# EXERCISE DESCRIPTION
The output should match, line for line, the records from the line containing "[Anna Signature #016" through the line containing "Situação sinistra", with every picture left out.

# THE DATA
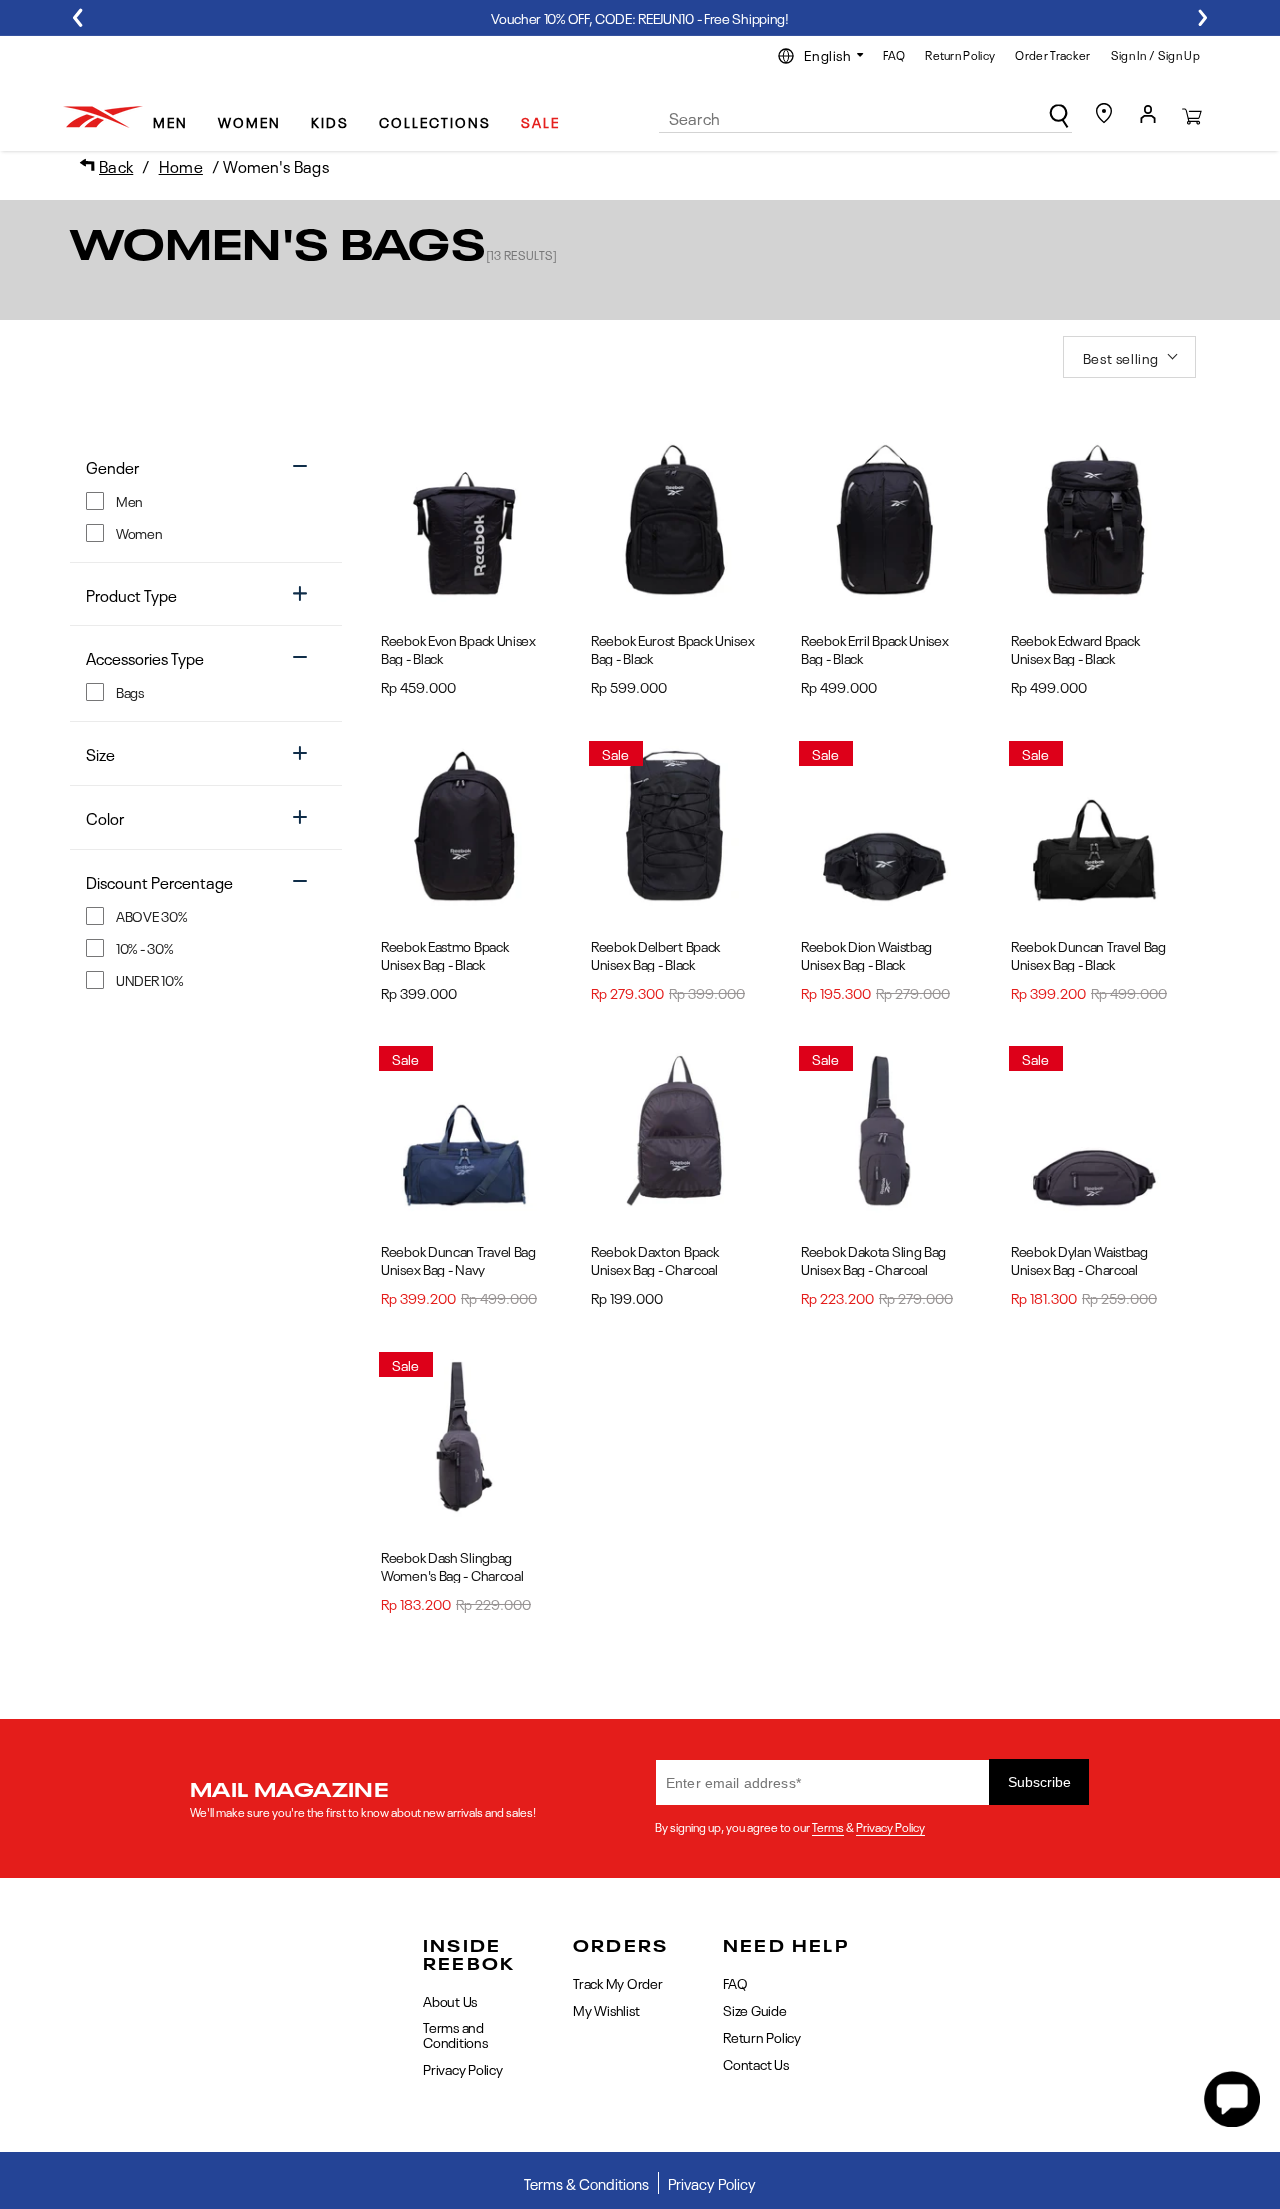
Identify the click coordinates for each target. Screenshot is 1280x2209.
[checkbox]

...

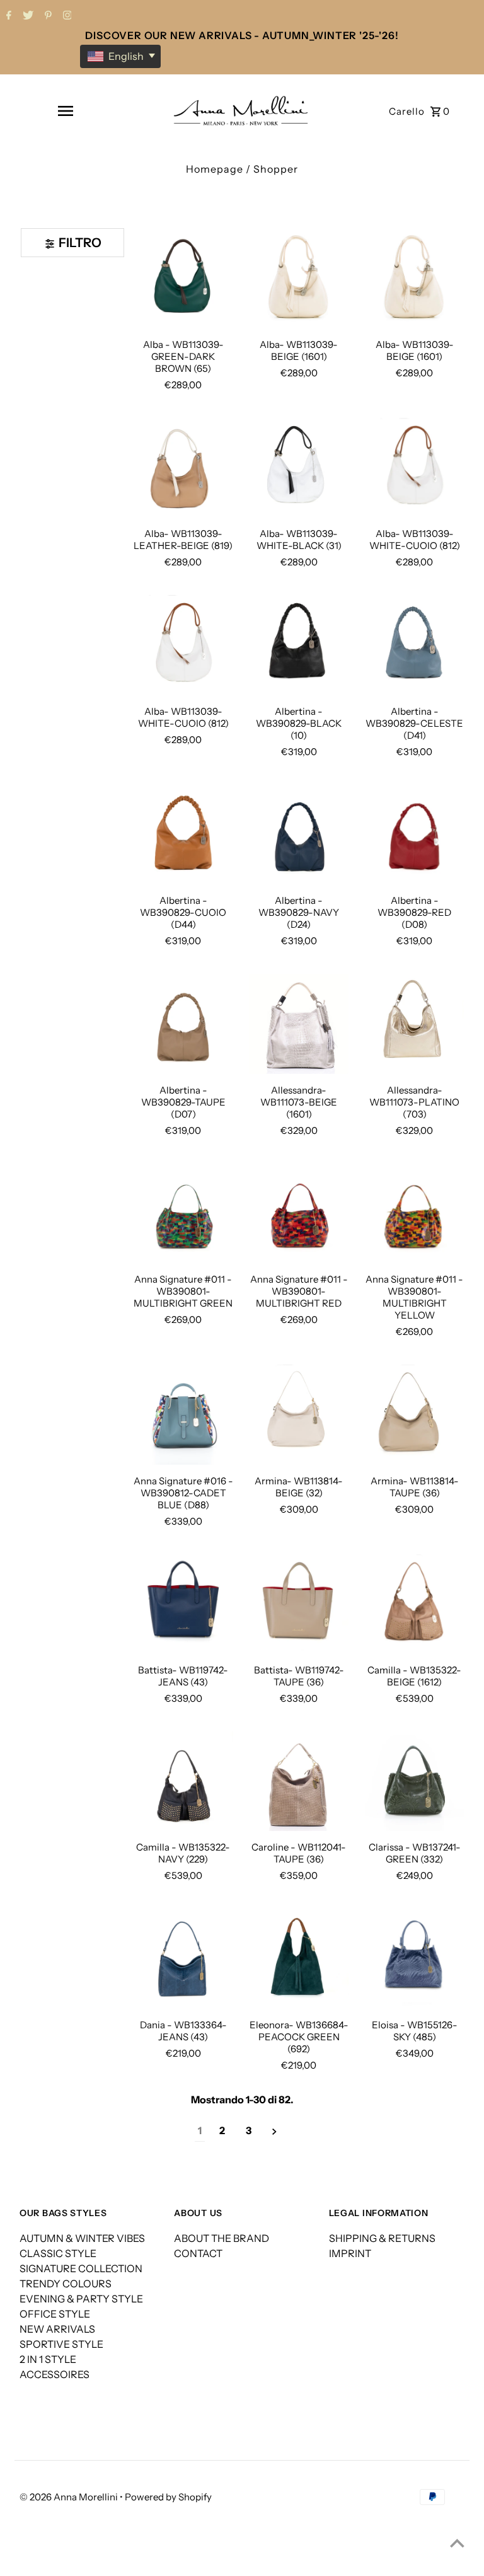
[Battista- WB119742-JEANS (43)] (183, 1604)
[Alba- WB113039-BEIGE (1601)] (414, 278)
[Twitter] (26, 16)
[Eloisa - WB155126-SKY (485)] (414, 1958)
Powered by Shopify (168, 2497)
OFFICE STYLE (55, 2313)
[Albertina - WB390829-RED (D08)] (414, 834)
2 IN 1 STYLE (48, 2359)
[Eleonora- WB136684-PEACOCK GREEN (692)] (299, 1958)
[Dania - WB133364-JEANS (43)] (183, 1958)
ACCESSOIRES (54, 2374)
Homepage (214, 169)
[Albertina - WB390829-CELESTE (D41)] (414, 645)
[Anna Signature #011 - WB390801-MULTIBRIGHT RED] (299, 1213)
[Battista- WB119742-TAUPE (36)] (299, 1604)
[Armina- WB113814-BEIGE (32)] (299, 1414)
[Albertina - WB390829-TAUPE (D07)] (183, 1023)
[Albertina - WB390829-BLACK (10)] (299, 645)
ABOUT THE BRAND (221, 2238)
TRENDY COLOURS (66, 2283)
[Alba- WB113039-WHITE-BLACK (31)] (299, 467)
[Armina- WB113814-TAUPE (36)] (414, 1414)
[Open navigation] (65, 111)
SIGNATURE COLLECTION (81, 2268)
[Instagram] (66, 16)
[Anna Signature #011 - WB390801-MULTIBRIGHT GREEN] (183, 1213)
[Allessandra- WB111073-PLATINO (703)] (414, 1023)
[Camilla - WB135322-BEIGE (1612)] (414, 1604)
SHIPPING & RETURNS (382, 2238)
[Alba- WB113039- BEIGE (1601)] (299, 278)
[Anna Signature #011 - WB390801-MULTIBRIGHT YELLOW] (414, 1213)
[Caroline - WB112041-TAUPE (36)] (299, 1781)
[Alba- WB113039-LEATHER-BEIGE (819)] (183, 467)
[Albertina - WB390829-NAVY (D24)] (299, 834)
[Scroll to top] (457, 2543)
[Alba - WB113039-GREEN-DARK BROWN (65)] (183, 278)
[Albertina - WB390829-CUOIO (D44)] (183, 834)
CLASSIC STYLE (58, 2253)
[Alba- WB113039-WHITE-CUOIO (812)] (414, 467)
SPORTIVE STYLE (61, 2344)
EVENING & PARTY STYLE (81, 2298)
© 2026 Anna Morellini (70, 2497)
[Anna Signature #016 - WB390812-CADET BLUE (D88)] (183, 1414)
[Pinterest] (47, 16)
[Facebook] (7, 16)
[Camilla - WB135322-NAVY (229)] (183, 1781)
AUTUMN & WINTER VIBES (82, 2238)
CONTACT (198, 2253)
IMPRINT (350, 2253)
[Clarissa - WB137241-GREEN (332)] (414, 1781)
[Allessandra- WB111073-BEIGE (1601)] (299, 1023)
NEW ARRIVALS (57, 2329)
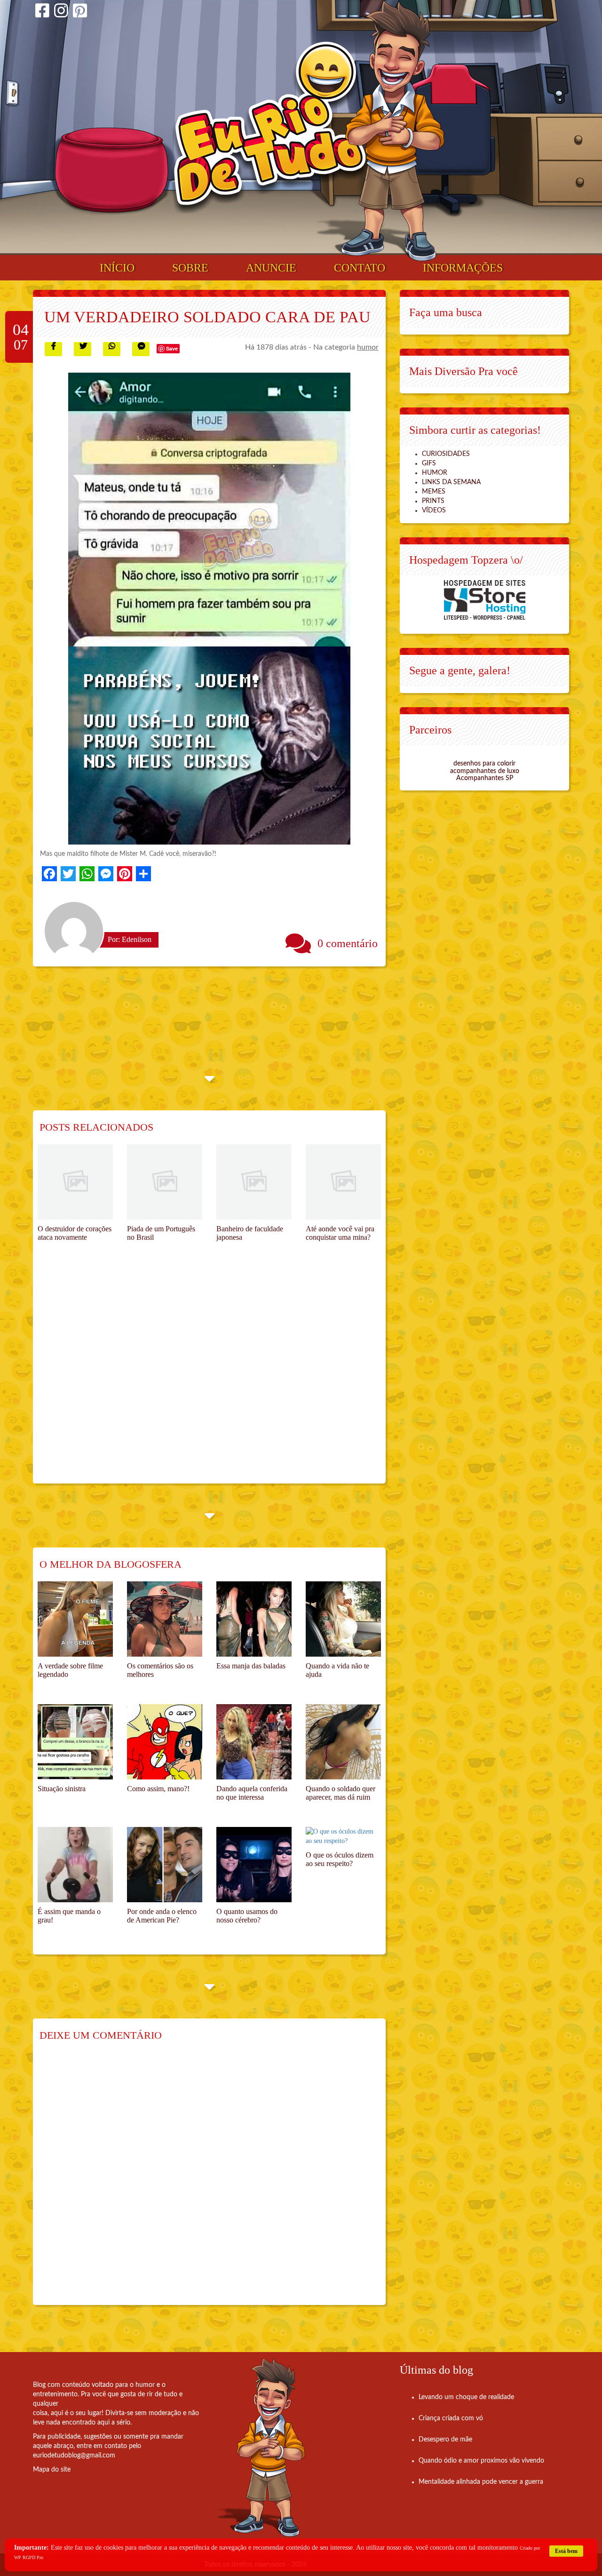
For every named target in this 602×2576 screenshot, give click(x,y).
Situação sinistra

* * *

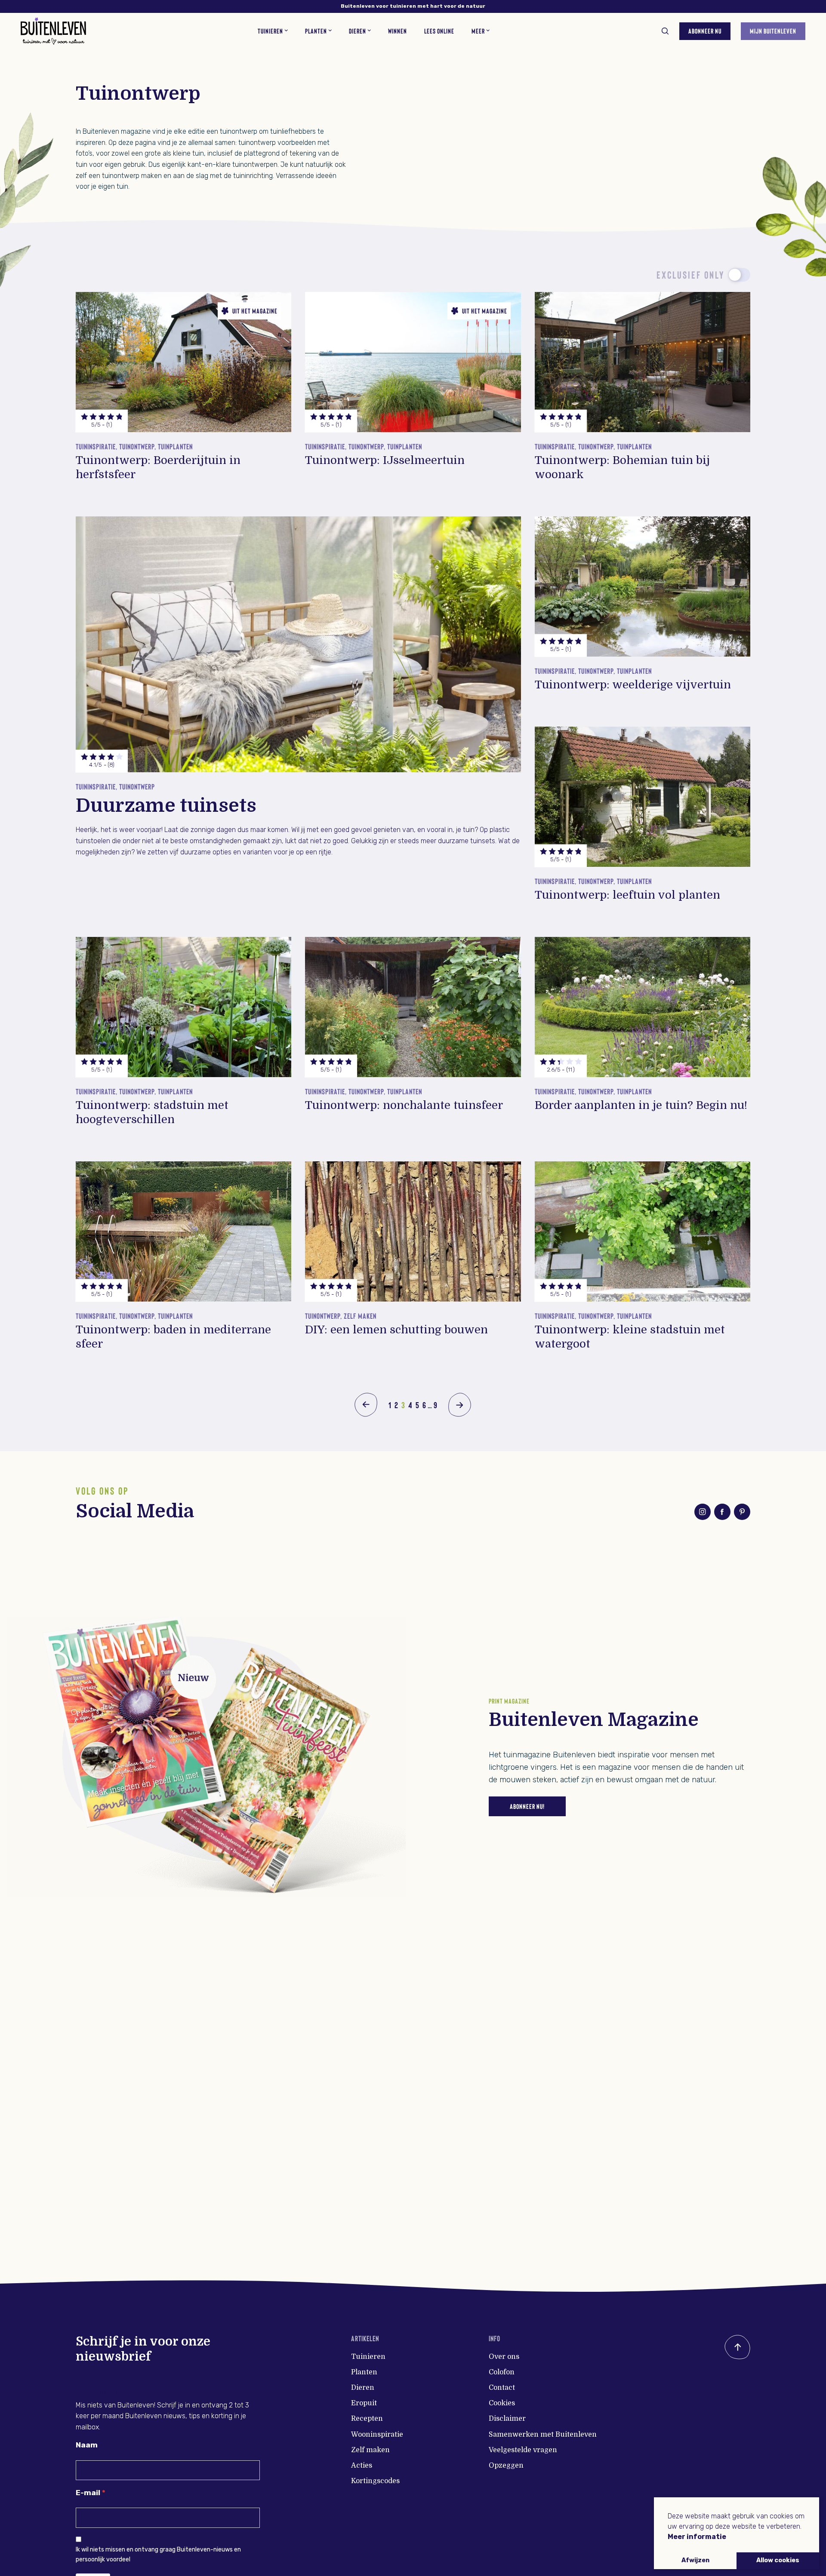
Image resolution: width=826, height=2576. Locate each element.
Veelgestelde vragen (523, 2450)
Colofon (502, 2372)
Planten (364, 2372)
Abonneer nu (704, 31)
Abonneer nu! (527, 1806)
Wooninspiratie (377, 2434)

# EXPECTED ANSWER
[Anna Signature #016 - WB390812-CADET BLUE (D88)] (183, 1414)
[Pinterest] (47, 16)
[Facebook] (7, 16)
[Camilla - WB135322-NAVY (229)] (183, 1781)
AUTUMN & WINTER VIBES (82, 2238)
CONTACT (198, 2253)
IMPRINT (350, 2253)
[Clarissa - WB137241-GREEN (332)] (414, 1781)
[Allessandra- WB111073-BEIGE (1601)] (299, 1023)
NEW ARRIVALS (57, 2329)
For every named target in this 602×2576 screenshot, give click(x,y).
Situação sinistra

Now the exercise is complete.